• Goal of the exercise:
Please copy out every line of the records below, requests included, and shift each answer's coordinates by adding 35 to every number. Leave the pictures out.

• Records to use:
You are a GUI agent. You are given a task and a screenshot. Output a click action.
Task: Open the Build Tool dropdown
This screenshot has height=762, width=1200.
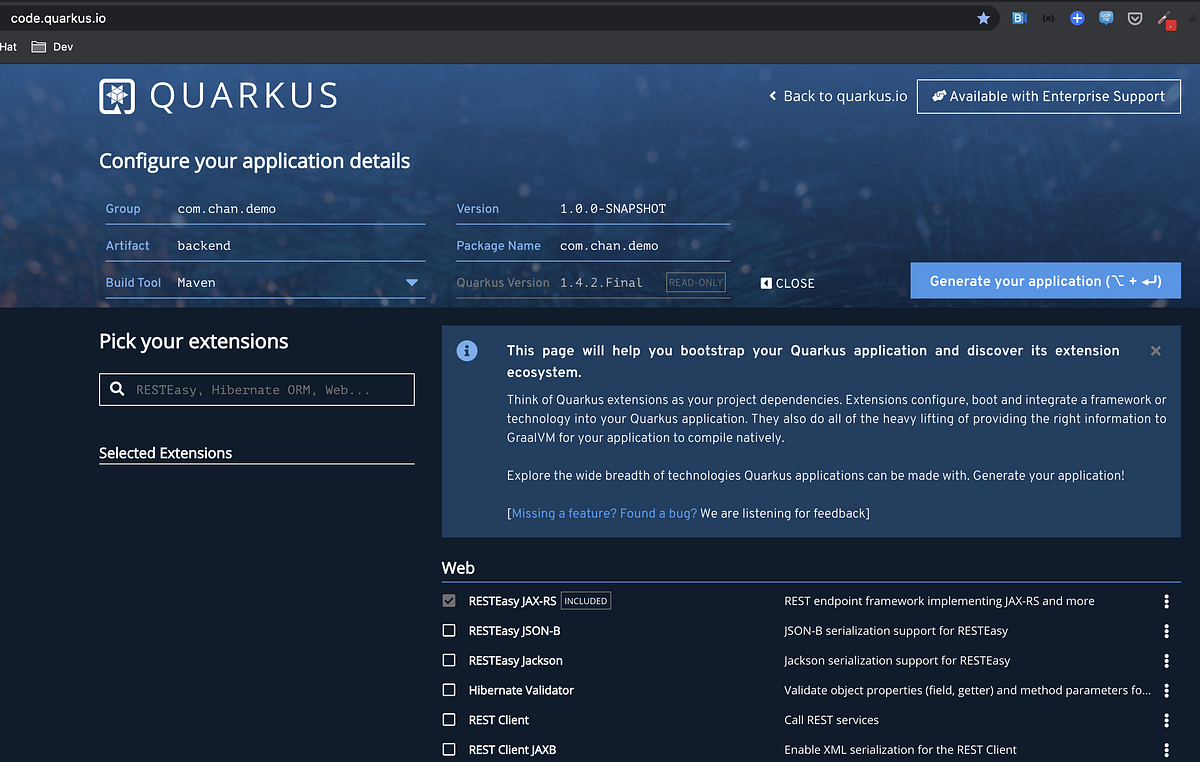pyautogui.click(x=411, y=282)
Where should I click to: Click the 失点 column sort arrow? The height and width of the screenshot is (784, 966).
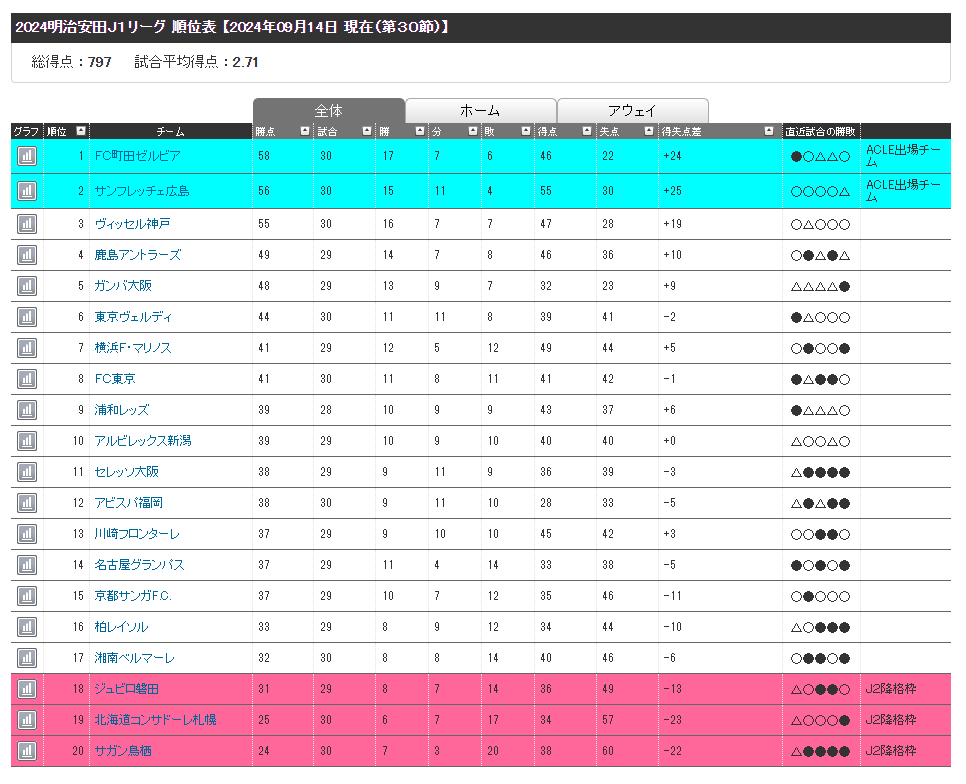[648, 131]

• Result:
You are a GUI agent. You are given a task and a screenshot. Output a click action.
Task: Open the Build Tool dropdown
This screenshot has height=762, width=1200.
pyautogui.click(x=446, y=317)
Where should I click to: Click the 失点 column sort arrow? The height and width of the screenshot is (784, 966).
[683, 166]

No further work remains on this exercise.